Firstly thank-you Sylvia and Fred for starting up this page for John. This page is of huge encouragement to us. Thank-you to all who are donating, praying and helping us along this difficult journey! We feel blessed to have so many friends and brothers and sisters in our Lord Jesus who care for us. It is a powerful reminder that we are part of a much larger body of believers! May His Church will be built up in faith and love for one another. We long for everyone to know the true joy that comes from having their sins forgiven and being at peace with our Creator.
Along with you we are praying that God will preserve John to us for some time yet - by whatever means He chooses.

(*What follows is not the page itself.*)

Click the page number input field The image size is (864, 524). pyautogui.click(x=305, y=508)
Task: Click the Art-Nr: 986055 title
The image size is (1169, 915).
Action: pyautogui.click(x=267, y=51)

In the meantime we live out the journey that is set out for us. Each day of life and strength is a gift, but also a reminder that our days are numbered. John had his second infusion of Irinotecan on Monday and we got to see the oncologist who administers Avastin - the unfunded treatment. Statistically, Avastin combined with the Irinotecan raises the chances of slowing down tumour growth by 10%, on average. Not a huge percentage but then we are working with low percentages already. We are just thankful that God is not limited by statistics! Bell curves have outliers ... and in fact the oncologist said that he has two patient still alive 2 years later. We also got some good news - the first infusion will be free. Successive infusions will be costly –adding up to a potential total near $50,000 if it continues successful in stopping the cancer growth. Fortunately, we will not have to pay this all at once as we should know if the drug is working after a few cycles. We will provide updates as we find out whether or not the treatment is proving effective.
The oncologist also gave us some less-good news. John’s cancer is a particularly difficult cancer to treat as evidenced by the still very small number of treatments available to him. We learned that the clinical trial we were exploring would be much less likely to be of benefit to John. However, cancer research is taking place in many countries, and many new trials involving immunotherapy drugs and personalized neo-antigen vaccines are underway, although few in NZ. It is an exciting field of medicine, and we will be keeping our eyes open for new developments.
Thank-you all again for your love and support.